- _Tarefa A_
Transforme em uma lista JSON de strings, uma por linha e sem as linhas em branco, as linhas da listagem entre a que contém "Task: Focus the 注册证编号 input field" e a que contém "Open the 视频号", inclusive.

──────── Trecho da página ────────

Roma nunca foi um “todo” indiferenciado, uma simples agregação de partículas, como postula a teoria da democracia. Desde o início, a cidade de Roma foi uma federação, com a forma federal, que engloba bases permanentes e estrutura, os elementos da arquitetura. Tanto os elementos como a forma precisam de um sistema eletivo; e os romanos primeiro tentaram um mandato vitalício para um executivo eleito. Foi completamente insatisfatório, porque não é possível haver controle confiável ou limitação dos poderes executivos nesse caso.4 Tendo-se livrado de seus presidentes vitalícios (reis), os romanos tomaram rigorosas precauções contra seu retorno por usurpação. Eles não teriam só um executivo chefe; e, mesmo em posições mais baixas, inclinavam-se por ter dualidade de cargos, o que funcionava muito bem no conjunto. Os cargos políticos também eram restritos a mandatos fixos e curtos, com rotatividade de exercício e intervalos em que um candidato não poderia ser reeleito. Essa última disposição é correta, já que a única razão para determinar um tempo de mandato é poder tirar o ocupante. O principal objeto de votações, em qualquer caso, era o voto contra pessoas ou medidas. Os romanos também suspeitavam continuamente de seus generais, proibindo até um comandante vitorioso de reentrar na cidade sem permissão formal. Estavam determinados a impedir a tomada militar da autoridade civil. E foram assombrosamente bem-sucedidos, considerando sua posição, que necessitava de uma boa porção de defesa e constante prontidão militar. Nenhuma outra nação antiga manteve esse controle civil sobre o exército por centenas de anos.

──────── Dados ────────

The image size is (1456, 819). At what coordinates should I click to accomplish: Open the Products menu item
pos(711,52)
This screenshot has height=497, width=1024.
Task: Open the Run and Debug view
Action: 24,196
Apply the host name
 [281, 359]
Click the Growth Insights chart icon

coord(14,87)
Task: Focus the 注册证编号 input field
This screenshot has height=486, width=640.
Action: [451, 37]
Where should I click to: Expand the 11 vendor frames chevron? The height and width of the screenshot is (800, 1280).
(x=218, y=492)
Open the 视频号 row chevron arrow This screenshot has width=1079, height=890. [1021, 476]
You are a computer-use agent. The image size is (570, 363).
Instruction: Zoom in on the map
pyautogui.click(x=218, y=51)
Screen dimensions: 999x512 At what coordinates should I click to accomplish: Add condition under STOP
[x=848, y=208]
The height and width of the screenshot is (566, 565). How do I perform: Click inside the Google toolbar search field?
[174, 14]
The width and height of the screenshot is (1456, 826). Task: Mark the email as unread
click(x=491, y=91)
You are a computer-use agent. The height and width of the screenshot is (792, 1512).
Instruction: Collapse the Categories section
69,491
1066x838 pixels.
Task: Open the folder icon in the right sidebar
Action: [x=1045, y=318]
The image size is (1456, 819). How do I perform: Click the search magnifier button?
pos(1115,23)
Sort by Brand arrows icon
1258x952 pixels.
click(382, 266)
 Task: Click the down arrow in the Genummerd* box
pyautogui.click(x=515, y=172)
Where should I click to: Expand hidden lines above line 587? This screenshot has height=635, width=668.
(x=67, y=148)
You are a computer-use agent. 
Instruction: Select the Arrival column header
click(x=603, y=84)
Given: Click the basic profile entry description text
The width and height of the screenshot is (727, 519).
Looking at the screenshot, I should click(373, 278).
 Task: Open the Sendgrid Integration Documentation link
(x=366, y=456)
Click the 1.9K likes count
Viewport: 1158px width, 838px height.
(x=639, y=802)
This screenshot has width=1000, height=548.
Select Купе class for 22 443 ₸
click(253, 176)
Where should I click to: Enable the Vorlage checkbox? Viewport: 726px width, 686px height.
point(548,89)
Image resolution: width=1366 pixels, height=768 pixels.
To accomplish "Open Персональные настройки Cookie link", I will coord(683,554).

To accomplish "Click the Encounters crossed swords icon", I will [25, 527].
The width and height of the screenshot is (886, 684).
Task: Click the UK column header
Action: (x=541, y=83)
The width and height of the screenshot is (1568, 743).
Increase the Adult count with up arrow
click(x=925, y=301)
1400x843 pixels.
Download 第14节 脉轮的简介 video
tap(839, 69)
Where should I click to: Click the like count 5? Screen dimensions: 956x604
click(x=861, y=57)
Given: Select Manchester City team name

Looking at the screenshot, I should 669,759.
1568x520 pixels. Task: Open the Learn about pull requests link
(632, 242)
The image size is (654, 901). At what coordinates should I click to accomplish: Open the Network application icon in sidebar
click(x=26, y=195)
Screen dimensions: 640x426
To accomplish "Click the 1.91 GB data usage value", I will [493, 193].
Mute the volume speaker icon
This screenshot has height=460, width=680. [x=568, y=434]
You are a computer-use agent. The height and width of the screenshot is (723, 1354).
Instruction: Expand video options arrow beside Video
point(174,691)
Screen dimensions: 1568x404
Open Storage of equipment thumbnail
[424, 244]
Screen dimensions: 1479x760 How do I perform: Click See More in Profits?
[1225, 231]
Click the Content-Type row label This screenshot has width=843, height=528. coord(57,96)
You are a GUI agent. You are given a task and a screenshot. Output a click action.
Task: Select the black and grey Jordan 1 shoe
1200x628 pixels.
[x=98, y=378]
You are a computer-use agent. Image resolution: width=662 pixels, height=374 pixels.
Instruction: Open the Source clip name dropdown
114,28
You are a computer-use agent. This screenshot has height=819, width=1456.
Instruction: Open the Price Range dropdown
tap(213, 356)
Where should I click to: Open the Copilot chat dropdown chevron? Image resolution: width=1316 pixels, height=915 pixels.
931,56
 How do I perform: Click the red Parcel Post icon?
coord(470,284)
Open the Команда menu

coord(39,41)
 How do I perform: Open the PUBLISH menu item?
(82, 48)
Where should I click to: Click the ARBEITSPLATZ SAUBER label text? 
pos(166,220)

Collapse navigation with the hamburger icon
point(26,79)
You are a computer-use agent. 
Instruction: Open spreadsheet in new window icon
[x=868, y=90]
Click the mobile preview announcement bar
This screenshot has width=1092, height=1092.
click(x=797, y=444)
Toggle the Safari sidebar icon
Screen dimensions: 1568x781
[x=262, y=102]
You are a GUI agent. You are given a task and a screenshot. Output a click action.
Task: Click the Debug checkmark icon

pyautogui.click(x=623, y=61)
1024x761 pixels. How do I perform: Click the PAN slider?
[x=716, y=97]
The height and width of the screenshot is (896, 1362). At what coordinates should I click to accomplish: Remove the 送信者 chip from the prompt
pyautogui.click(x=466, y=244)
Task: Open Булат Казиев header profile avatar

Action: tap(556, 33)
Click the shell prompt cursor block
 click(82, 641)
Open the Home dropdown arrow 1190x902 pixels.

────────

- _Tarefa B_
Traduza para o inglês esta frase do trecho sobre Roma: "Estavam determinados a impedir a tomada militar da autoridade civil."

- _Resposta A_
[
  "Task: Focus the 注册证编号 input field",
  "This screenshot has height=486, width=640.",
  "Action: [451, 37]",
  "Where should I click to: Expand the 11 vendor frames chevron? The height and width of the screenshot is (800, 1280).",
  "(x=218, y=492)",
  "Open the 视频号 row chevron arrow This screenshot has width=1079, height=890. [1021, 476]"
]

- _Resposta B_
They were determined to prevent the military takeover of civil authority.